**Problem to work on**.
Could you retype the whole listing word for word and drop the images?

[Data extracts]

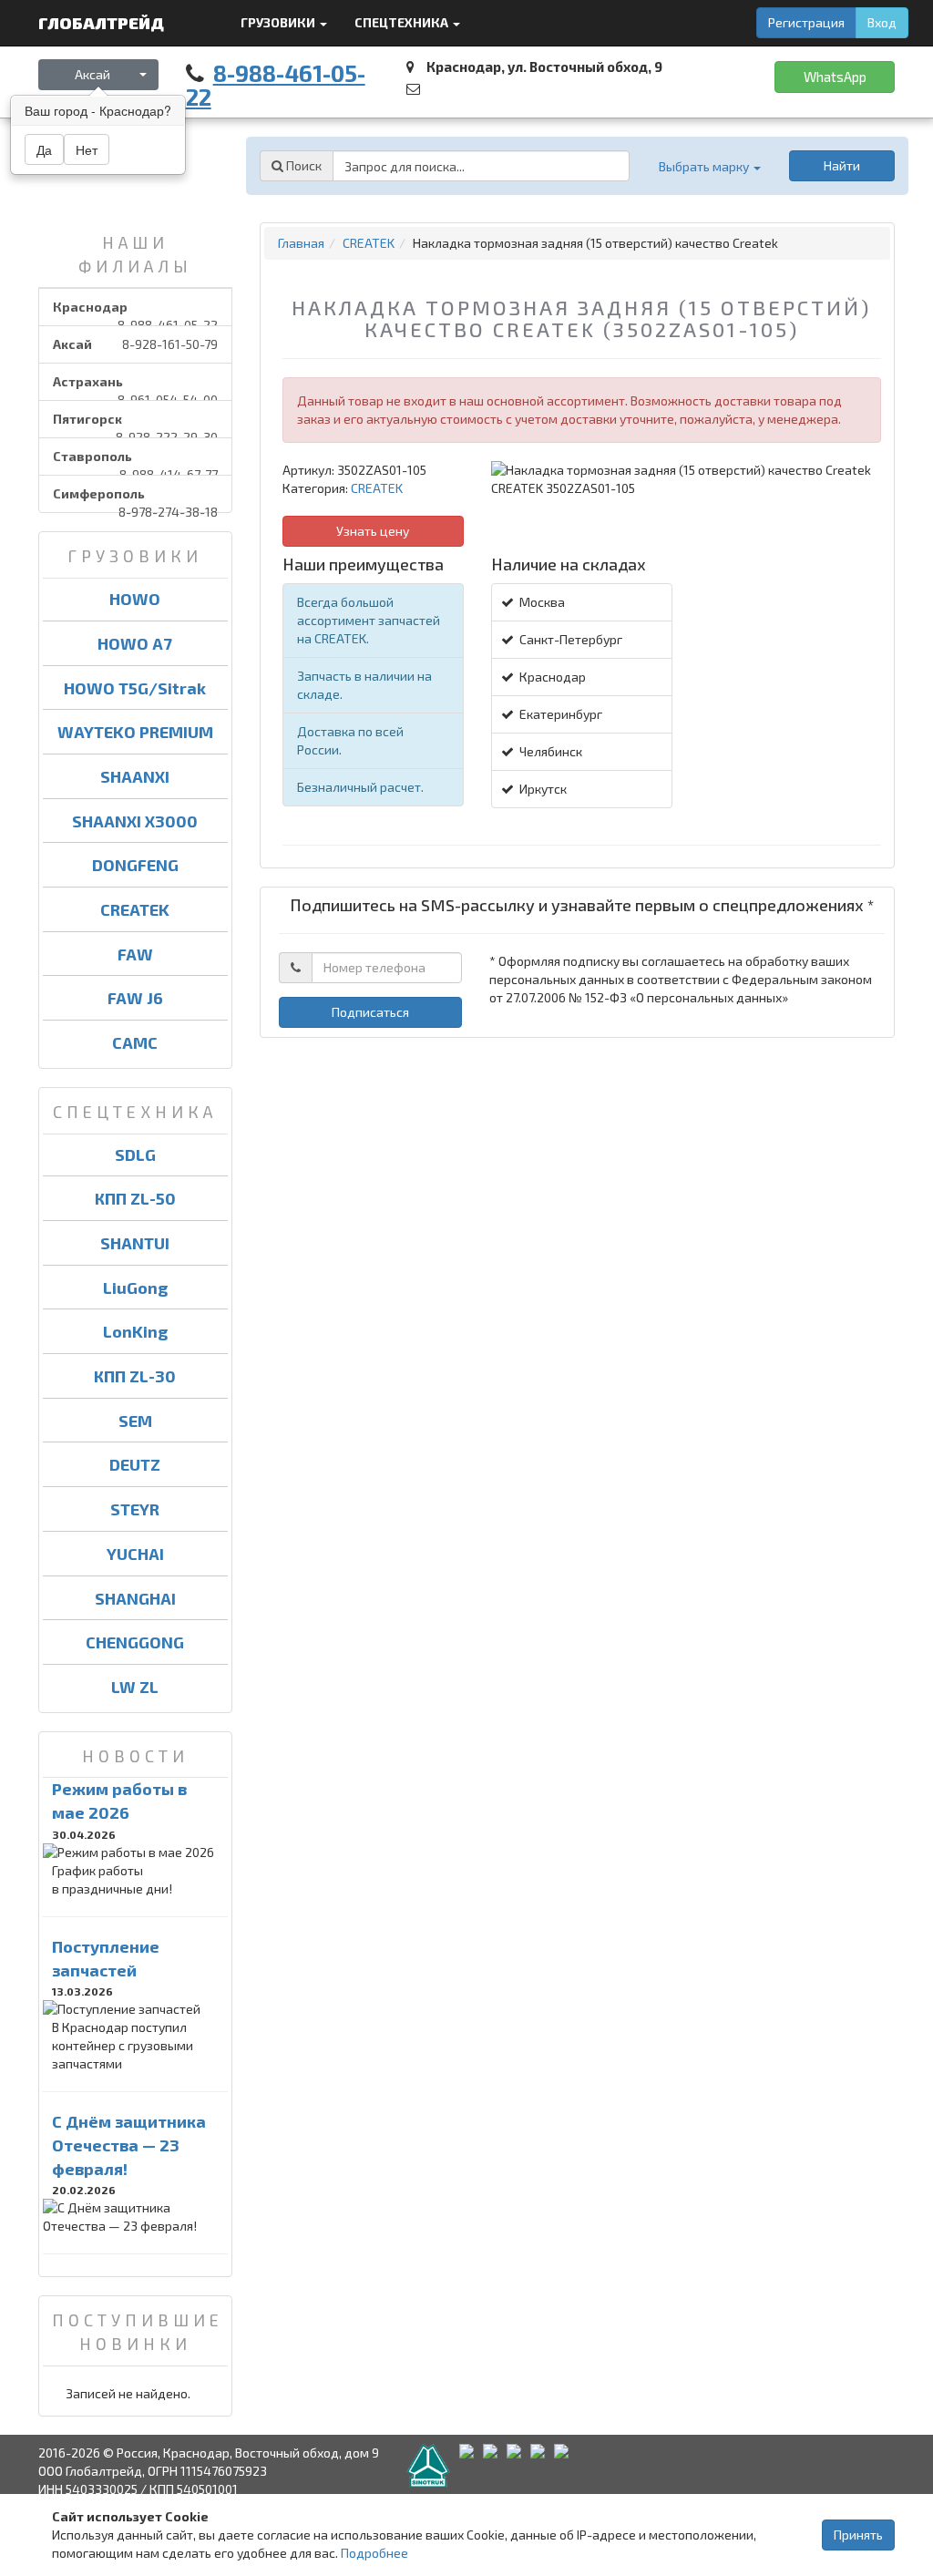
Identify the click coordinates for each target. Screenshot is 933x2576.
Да (44, 149)
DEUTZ (134, 1464)
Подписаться (370, 1012)
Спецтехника (402, 22)
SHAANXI (134, 776)
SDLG (135, 1154)
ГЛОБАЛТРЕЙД (103, 23)
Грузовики (279, 22)
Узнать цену (372, 531)
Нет (86, 149)
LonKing (135, 1331)
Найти (842, 165)
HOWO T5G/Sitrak (135, 688)
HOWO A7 (134, 643)
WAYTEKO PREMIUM (135, 732)
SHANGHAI (135, 1598)
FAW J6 (135, 998)
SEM (135, 1421)
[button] (708, 166)
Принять (858, 2534)
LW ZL (135, 1687)
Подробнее (374, 2553)
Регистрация (806, 22)
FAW (135, 954)
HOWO (134, 599)
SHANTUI (134, 1243)
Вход (882, 22)
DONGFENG (135, 865)
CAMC (135, 1042)
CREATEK (134, 909)
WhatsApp (835, 76)
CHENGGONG (135, 1642)
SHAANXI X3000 (135, 821)
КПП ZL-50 (135, 1198)
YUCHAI (135, 1554)
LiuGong (135, 1288)
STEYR (134, 1509)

[/Data extracts]

**Exercise solution**.
Identify the click coordinates for each target. Screenshot is 933x2576.
Да (44, 149)
DEUTZ (134, 1464)
Подписаться (370, 1012)
Спецтехника (402, 22)
SHAANXI (134, 776)
SDLG (135, 1154)
ГЛОБАЛТРЕЙД (103, 23)
Грузовики (279, 22)
Узнать цену (372, 531)
Нет (86, 149)
LonKing (135, 1331)
Найти (842, 165)
HOWO T5G/Sitrak (135, 688)
HOWO A7 (134, 643)
WAYTEKO PREMIUM (135, 732)
SHANGHAI (135, 1598)
FAW J6 (135, 998)
SEM (135, 1421)
[button] (708, 166)
Принять (858, 2534)
LW ZL (135, 1687)
Подробнее (374, 2553)
Регистрация (806, 22)
FAW (135, 954)
HOWO (134, 599)
SHANTUI (134, 1243)
Вход (882, 22)
DONGFENG (135, 865)
CAMC (135, 1042)
CREATEK (134, 909)
WhatsApp (835, 76)
CHENGGONG (135, 1642)
SHAANXI X3000 (135, 821)
КПП ZL-50 (135, 1198)
YUCHAI (135, 1554)
LiuGong (135, 1288)
STEYR (134, 1509)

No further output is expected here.